We have long argued that the United States must increase its share of the growing Asian market—a key component to middle-class prosperity and economic growth. Earlier this week, the group Public Citizen called into question the effectiveness of trade deals and claimed that U.S. exports to our 20 free trade agreement (FTA) partners are growing slower than exports to non-FTA countries.

Public Citizen’s own report shows the exact opposite.

If you look at the 17 trade agreements reached since NAFTA using Public Citizen’s own numbers, the U.S. trade balance has improved in 14 countries and by nearly $30 billion in the blue collar goods sector.

We’re not surprised because, in our own analysis of modern trade deals, we found similar results. Since NAFTA, trade deals have resulted in exports growing at double the rate of imports, an improved trade balance for goods in 13 of 17 countries, and a net improvement of $30.2 billion annually in our trade balance. Indeed, looking at export growth from the year before FTA implementation to 2014, the average growth rate across these modern FTAs is a whopping 138%. These numbers are nearly identical to Public Citizen’s. (The slight difference between these two analyses can likely be attributed to different manners of data collection.)

And what’s more impressive is that these figures omit our services trade—America’s strength. Clearly, modern trade deals, which cover every trade deal since NAFTA, have had a powerful positive effect across the board.

Why is it important to look at post-NAFTA deals? Because modern trade deals are different. All modern deals have labor and environmental standards within the agreement; NAFTA did not.

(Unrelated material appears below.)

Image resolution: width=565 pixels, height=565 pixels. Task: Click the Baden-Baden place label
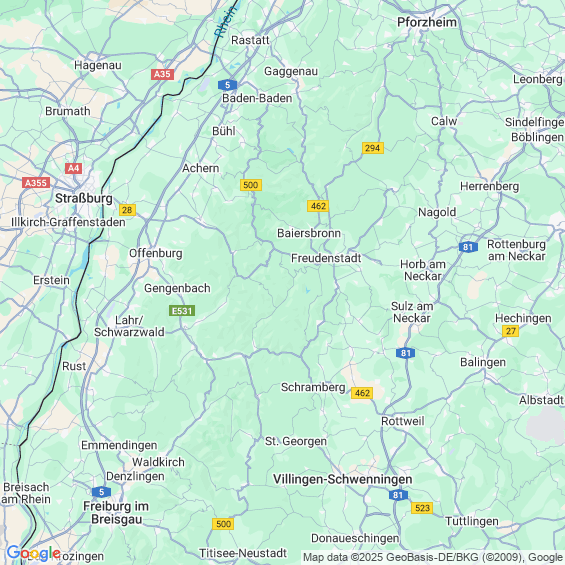point(257,98)
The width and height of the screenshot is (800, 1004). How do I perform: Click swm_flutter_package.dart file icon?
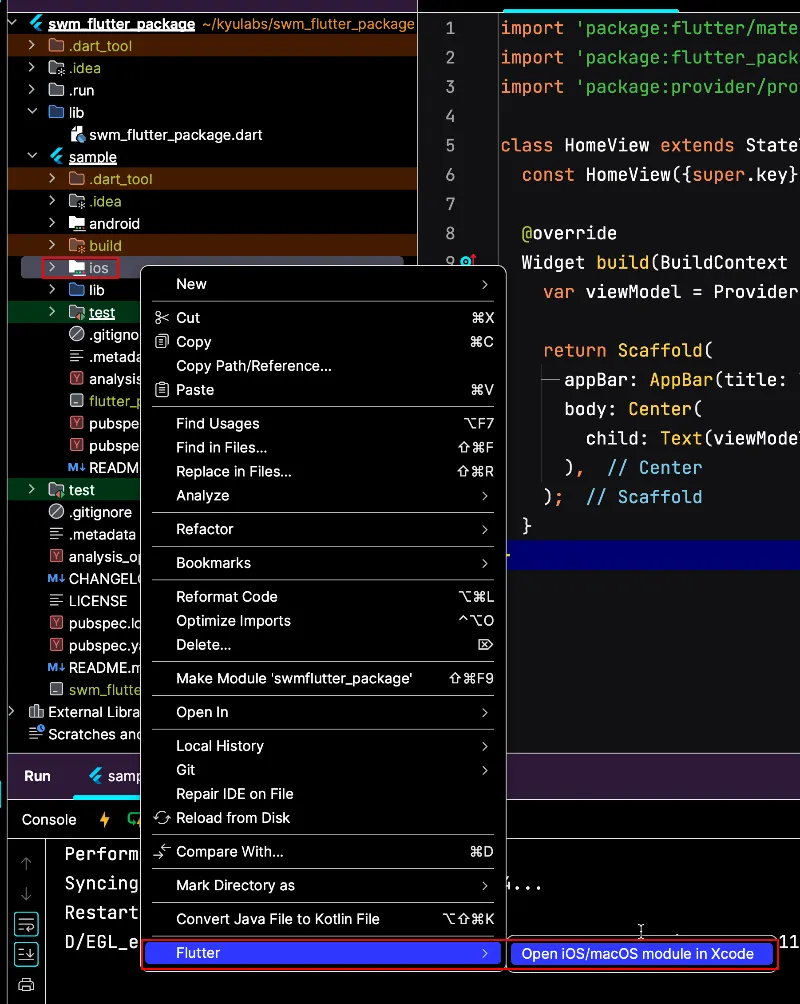tap(77, 135)
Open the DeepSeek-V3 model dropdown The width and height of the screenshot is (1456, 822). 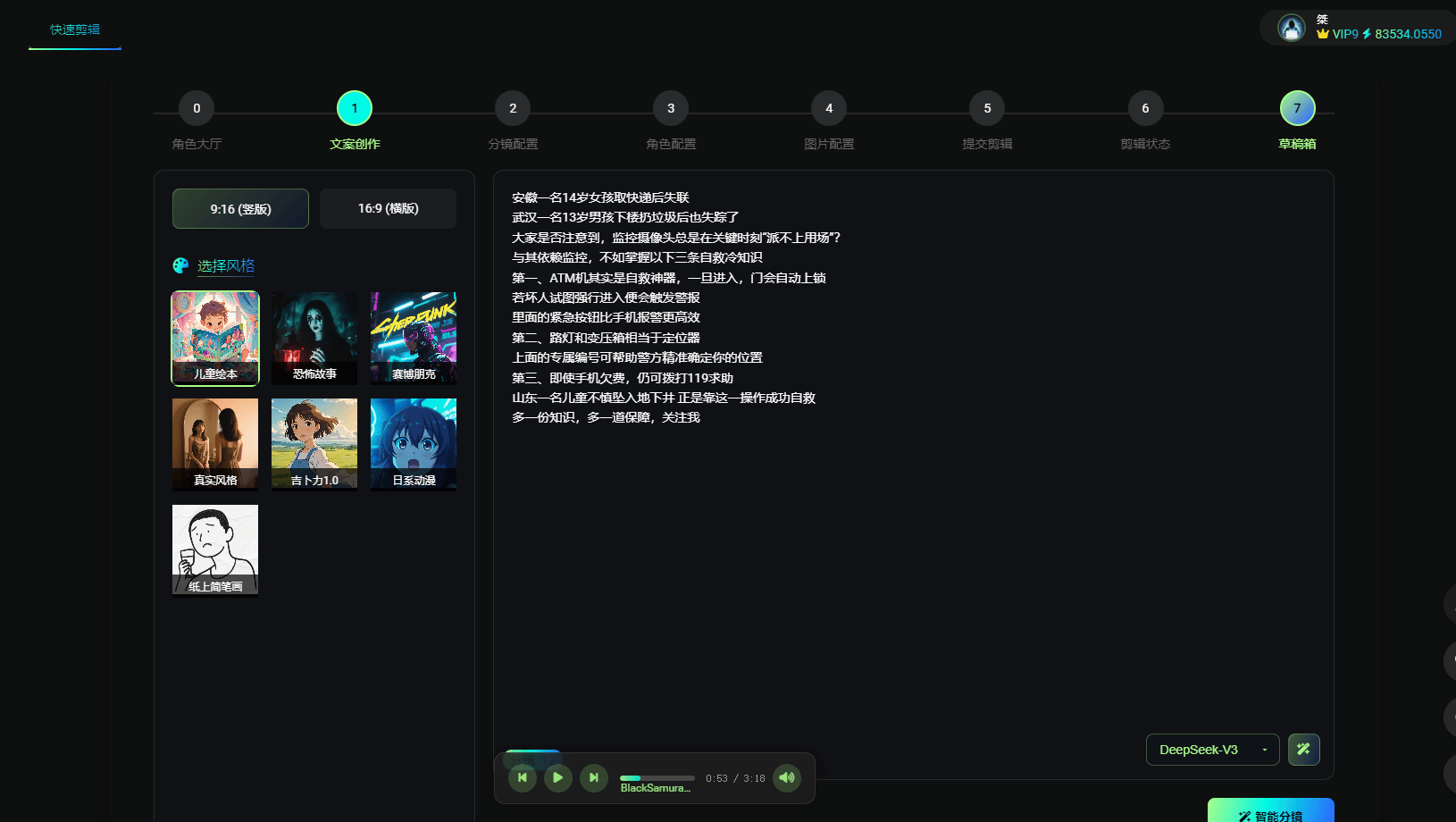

Most importantly, TPP is modeled on these modern deals and not NAFTA. In fact, TPP updates NAFTA by adding stronger standards on top of greater market access.

As President Obama noted, “past trade deals haven’t always lived up to the hype…but 95% of the world’s customers live outside our borders, and we can’t close ourselves off from those opportunities.” And because of improvements in trade deals, comparing today’s trade deals to NAFTA is like comparing a 2015 Cadillac CTS to the 1993 Geo Metro. Trade negotiators learned from past mistakes, and TPP is by far the best of all of them.

If we judge the economic impact of trade deals and their benefits to the middle class on improving the balance of trade on goods, then our 21st century trade deals have delivered on that promise, both in Third Way’s and Public Citizen’s analyses.